MAKI: UU Perampasan Aset Lebih Efektif Cegah Korupsi Dibanding Penjara Terpencil

MAKI: UU Perampasan Aset Lebih Efektif Cegah Korupsi Dibanding Penjara Terpencil

Gagasan Presiden Prabowo Subianto untuk membangun penjara khusus koruptor di pulau terpencil mendapat tanggapan beragam. Masyarakat Antikorupsi Indonesia (MAKI), melalui Koordinatornya Boyamin Saiman, menilai ide tersebut realistis dari segi ketersediaan lokasi di wilayah kepulauan Indonesia yang luas. Pemilihan pulau terluar, menurut Boyamin, juga dapat meminimalisir potensi konflik perbatasan terkait klaim wilayah dengan negara tetangga. Namun, efektivitasnya dalam memberantas korupsi dipertanyakan.

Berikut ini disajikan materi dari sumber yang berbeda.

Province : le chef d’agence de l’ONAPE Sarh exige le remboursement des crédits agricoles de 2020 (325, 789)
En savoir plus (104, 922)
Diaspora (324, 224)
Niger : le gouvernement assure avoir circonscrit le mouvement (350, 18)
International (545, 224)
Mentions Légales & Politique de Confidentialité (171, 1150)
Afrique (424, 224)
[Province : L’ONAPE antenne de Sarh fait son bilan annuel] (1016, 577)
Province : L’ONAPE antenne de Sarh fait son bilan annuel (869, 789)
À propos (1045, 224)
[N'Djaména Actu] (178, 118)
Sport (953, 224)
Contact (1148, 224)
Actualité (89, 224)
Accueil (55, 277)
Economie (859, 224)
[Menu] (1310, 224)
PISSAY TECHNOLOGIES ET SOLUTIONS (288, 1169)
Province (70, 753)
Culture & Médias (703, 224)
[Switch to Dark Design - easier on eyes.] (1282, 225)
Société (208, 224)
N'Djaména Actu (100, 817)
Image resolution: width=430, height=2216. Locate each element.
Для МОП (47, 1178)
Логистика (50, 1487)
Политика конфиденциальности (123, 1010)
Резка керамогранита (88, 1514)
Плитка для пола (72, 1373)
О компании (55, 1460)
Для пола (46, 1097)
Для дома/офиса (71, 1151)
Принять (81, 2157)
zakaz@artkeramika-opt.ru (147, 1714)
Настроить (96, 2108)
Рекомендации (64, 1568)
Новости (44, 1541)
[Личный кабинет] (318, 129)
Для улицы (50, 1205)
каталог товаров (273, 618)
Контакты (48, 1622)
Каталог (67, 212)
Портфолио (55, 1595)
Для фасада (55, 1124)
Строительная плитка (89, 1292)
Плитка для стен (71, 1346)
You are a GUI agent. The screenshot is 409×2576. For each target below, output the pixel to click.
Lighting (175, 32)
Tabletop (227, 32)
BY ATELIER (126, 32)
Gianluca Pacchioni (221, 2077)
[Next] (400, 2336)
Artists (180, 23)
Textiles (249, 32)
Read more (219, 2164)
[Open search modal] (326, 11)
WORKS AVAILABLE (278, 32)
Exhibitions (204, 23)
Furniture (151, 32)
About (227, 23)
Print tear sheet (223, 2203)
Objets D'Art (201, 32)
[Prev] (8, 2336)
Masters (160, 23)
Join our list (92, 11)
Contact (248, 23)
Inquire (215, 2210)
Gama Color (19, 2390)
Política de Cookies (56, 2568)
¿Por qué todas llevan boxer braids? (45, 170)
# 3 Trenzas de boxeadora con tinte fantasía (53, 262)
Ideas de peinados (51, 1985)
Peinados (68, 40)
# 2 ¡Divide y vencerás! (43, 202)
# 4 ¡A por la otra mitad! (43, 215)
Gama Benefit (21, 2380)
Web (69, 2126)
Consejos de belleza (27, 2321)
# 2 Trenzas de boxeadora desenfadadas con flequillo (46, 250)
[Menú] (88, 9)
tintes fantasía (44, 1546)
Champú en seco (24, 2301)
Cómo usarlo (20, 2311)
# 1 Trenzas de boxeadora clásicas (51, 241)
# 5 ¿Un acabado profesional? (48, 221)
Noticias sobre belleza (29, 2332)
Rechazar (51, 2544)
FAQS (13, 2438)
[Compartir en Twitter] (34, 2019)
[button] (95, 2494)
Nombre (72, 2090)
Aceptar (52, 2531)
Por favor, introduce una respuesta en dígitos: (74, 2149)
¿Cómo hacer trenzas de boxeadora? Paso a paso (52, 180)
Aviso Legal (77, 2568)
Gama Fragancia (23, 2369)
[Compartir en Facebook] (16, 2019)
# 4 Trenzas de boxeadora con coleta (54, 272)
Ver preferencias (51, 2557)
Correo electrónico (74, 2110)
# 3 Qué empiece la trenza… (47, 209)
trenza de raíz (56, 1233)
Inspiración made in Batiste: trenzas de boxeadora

Boyamin menekankan bahwa penjara terpencil, meskipun realistis, tidak akan menjadi solusi efektif untuk mengurangi angka korupsi. Ia berpendapat bahwa hukuman penjara, termasuk dengan penempatan di lokasi terpencil, tidak cukup menimbulkan efek jera karena masih ada kemungkinan pembebasan bersyarat dan remisi. Lebih lanjut, Boyamin menganggap ancaman hukuman penjara yang relatif ringan tidak akan mampu menakutkan para koruptor potensial.

Sebagai alternatif yang lebih efektif, MAKI mendesak percepatan pengesahan Rancangan Undang-Undang (RUU) Perampasan Aset. Boyamin berpendapat bahwa UU Perampasan Aset yang berfokus pada penyitaan aset hasil korupsi akan jauh lebih efektif dalam memberantas kejahatan ini. Konsep ini, menurutnya, didasarkan pada premis bahwa kekayaan merupakan motivasi utama para pelaku korupsi. Dengan merampas aset-aset tersebut, negara dapat memiskinkan para koruptor dan menciptakan efek jera yang lebih signifikan.

"Menjadi miskin adalah hal yang ditakuti koruptor," tegas Boyamin. Ia menambahkan bahwa UU Perampasan Aset akan menciptakan dampak psikologis yang lebih besar daripada sekadar hukuman penjara. Kehilangan kekayaan yang telah susah payah dikumpulkan akan menjadi pukulan telak yang mampu mencegah tindak korupsi di masa mendatang.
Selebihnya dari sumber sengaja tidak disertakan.